Deployment in a controlled environment is not the ideal use case here - the benefits come from when you are shipping to non-technical users.

andybak · on Dec 19, 2014

It's been said before but it's fairly unlikely that Python is the bottleneck for typical web-apps.

shadowmint · on Dec 19, 2014

For all that people may think this isnt a good idea, this is a very similar idea to what Unity3d is persuing with IL2CPP (http://blogs.unity3d.com/2014/05/20/the-future-of-scripting-...).

This seems immidately relevant to address pythons biggest problems; its slow, and its hard to distribute. Relevant quote:

    All code generation is done to C++ rather than architecture 
    specific machine code. The cost of porting and maintenance 
    of architecture specific code generation is now more amortised

Beltiras · on Dec 19, 2014

Git repo is unresponsive. I think we killed the poor guys box.

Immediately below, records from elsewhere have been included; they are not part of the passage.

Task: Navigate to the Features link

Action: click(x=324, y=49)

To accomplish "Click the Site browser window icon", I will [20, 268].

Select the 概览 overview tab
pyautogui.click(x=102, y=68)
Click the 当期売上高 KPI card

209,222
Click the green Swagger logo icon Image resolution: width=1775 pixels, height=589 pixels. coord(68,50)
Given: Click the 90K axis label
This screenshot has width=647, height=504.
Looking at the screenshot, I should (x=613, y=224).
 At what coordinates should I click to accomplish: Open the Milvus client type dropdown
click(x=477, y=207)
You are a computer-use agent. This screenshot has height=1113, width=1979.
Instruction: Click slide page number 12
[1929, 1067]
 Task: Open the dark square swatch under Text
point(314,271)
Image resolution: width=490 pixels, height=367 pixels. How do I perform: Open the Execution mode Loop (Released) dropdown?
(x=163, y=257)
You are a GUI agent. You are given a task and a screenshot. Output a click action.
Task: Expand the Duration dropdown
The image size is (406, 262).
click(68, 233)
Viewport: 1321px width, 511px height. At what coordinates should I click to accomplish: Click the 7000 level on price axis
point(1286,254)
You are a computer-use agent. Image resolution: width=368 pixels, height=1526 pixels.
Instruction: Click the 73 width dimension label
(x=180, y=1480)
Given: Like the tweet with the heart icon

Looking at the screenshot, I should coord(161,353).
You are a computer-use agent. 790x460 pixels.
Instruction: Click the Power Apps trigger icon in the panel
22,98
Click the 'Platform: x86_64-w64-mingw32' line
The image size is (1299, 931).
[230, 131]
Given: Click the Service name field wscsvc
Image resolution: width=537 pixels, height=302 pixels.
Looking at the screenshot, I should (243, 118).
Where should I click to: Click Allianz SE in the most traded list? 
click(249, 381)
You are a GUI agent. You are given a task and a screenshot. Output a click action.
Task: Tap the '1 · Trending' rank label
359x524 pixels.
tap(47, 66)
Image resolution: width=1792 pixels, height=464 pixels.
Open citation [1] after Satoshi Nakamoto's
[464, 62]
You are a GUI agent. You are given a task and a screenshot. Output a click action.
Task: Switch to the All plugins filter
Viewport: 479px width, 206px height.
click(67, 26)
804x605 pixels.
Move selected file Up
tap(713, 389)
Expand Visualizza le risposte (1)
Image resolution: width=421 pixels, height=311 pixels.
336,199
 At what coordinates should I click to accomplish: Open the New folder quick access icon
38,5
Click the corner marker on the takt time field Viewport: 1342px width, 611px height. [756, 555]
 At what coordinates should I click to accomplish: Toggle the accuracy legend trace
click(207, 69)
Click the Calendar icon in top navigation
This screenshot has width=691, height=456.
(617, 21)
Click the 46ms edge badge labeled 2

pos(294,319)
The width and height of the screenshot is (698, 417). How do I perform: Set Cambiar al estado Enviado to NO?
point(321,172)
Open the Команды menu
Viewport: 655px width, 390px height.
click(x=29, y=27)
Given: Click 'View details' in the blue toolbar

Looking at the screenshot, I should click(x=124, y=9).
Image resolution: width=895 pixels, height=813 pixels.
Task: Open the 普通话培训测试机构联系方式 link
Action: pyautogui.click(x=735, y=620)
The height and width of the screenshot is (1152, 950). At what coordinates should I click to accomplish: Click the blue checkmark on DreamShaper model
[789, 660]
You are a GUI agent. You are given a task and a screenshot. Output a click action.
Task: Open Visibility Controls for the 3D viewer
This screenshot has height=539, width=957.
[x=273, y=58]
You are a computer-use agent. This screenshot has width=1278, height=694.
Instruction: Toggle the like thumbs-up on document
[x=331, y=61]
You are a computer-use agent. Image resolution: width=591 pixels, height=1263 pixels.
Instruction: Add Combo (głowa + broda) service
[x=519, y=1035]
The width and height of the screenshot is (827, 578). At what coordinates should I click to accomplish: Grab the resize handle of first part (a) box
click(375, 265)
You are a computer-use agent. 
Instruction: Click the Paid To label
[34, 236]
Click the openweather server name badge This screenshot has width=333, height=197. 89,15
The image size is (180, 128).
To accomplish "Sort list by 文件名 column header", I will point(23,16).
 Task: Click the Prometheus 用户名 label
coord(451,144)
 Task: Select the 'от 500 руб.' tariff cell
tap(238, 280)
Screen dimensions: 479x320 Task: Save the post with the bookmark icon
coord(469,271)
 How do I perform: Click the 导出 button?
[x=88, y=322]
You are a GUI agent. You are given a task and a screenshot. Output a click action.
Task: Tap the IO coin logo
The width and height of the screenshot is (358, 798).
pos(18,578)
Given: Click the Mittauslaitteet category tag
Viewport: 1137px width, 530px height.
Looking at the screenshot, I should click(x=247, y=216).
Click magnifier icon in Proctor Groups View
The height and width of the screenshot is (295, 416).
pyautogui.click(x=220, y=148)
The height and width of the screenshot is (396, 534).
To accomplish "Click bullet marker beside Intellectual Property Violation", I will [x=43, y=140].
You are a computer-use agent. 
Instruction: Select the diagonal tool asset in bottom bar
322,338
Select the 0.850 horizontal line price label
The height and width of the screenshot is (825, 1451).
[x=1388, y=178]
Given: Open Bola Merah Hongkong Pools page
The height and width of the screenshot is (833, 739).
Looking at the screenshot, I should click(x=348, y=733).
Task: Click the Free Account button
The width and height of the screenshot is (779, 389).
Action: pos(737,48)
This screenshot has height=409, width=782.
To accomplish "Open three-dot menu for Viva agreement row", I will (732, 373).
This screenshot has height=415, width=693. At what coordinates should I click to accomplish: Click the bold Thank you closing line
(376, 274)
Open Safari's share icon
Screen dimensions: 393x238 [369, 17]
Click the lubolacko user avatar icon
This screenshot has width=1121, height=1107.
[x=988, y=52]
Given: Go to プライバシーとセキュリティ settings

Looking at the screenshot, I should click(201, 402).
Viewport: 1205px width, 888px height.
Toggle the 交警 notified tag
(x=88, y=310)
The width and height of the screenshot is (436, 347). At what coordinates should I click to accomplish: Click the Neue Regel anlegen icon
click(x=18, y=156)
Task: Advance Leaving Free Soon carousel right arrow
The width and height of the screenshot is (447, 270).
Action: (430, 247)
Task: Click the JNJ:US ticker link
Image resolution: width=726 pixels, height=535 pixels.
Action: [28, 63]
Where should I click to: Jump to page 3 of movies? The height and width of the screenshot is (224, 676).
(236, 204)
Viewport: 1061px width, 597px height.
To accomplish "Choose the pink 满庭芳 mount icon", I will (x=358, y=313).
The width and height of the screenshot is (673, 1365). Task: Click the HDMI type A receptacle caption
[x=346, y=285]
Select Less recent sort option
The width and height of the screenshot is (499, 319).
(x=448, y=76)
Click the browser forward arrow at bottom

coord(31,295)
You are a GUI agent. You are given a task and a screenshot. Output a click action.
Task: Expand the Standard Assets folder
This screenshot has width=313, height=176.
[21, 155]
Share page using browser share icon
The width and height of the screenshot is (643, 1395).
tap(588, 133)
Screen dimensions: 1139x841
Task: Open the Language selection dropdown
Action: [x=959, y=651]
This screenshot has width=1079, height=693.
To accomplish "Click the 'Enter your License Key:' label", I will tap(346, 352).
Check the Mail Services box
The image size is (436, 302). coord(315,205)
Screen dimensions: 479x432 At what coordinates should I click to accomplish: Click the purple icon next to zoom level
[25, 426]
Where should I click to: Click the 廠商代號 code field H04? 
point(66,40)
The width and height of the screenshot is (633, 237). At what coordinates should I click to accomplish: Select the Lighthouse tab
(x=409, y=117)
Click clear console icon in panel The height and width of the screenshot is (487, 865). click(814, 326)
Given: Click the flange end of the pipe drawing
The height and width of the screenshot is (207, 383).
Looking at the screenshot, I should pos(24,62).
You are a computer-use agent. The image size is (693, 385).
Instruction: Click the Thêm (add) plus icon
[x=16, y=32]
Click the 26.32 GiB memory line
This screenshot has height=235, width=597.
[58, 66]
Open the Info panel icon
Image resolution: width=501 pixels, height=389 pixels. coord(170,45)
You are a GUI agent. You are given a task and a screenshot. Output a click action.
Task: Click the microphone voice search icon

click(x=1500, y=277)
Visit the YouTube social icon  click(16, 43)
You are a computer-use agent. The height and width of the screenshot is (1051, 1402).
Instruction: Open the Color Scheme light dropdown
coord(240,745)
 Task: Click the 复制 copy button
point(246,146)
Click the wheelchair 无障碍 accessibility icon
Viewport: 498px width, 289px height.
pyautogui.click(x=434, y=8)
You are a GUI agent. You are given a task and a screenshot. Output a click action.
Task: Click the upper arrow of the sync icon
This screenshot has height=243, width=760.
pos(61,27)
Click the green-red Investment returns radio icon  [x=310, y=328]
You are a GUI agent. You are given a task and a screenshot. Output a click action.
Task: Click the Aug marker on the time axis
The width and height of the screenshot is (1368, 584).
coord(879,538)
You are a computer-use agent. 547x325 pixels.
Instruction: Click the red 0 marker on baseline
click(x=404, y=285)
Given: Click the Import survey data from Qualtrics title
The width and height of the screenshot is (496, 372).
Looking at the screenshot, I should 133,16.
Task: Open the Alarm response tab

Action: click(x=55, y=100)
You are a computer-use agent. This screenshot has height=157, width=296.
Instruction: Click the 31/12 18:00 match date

EDIT: https://github.com/kayhayen/Nuitka

bane · on Dec 19, 2014

I'm very interested in some benchmarks on this and various other compilers/packagers/runtimes for Python.

Sidenote: A very long time ago I had some great luck with Perl's packagers: PAR, PerlApp, etc. but they all basically just bundle in the basic Perl runtime with the guts of your program so there's no real benchmark difference. I suspect the same is not true of efforts like this for Python.

dannyroberts1 · on Dec 19, 2014

This is awesome! I tested it on some code that uses some not-compeltely-trivial python features like metaclasses, etc. and it worked like a charm.

I couldn't get it to work against this obfuscated hello world though: http://benkurtovic.com/2014/06/01/obfuscating-hello-world.ht... :)

mkesper · on Dec 20, 2014

That one's relying on CPython implementation details, the author says so in his detailed description.

PythonicAlpha · on Dec 19, 2014

I really like the idea, that it compiles Python but is (99,9%) compatible to CPython -- since so you can still use the many C extensions (I don't want to do my projects any more without my own Python extensions written in C).

zongitsrinzler · on Dec 19, 2014

I don't know much about compilers and runtimes but how come there are SO MANY of them for Python. Is there something about Python that makes it so easy to write runtimes for it?

bane · on Dec 19, 2014

I think it's because lots of people write lots of code in python, but then end up with performance problems at some point and try to tackle those. Have a nice regular language makes it relative easy to rewrite a runtime to scratch your itch.

I suspect we would have seen this more with languages like Perl, except Perl is virtually impossible to parse.

dalke · on Dec 19, 2014

I think it's a matter of numbers. There are a lot of people who use Python. (https://blog.pythonanywhere.com/67/ estimates in the low millions.) Some of them like to work on alternate implementations of Python.

I think Python is average in this respect. By comparison, here's an incomplete list of C compilers: http://en.wikipedia.org/wiki/List_of_compilers#C_compilers and you can also look at the list of Pascal compilers.

_ondq · on Dec 19, 2014

I think it's largely because while a lot of people really love the language, they struggle with the performance and scaling issues that arise with the standard CPython implementation.

njharman · on Dec 19, 2014

Python is the best "glue" language. Large 3rd party libs, easily readable/writable (even by non-programmers), ld (it predates Java), established, great user community.

So, people in different realms (MSoft IronPython, JVM/Enterprise Jython, restofus CPython, scientists/performance Cython/PyPy,Stackless,Psyco, academics/experimenters many more) all want to use it and make versions that integrate with their tools.

mhd · on Dec 19, 2014

Popularity and a syntax that can be parsed, plus being widely taught. Pretty much the same reason why we had plenty of Pascal compilers back in the days.

And quite unlike why we have that many JavaScript transpilers.

A few of the compilers might be running on the AST, and thus have no complete alternative implementeation. A good module support for that helps, although it's still not close to VM-based languages like Java.

kedean · on Dec 19, 2014

My immediate question, which I don't see an answer to on the site or Github page: is it self-hosting yet?

est · on Dec 19, 2014

Python is a fun language, it has as many web frameworks as its runtime/interpreter.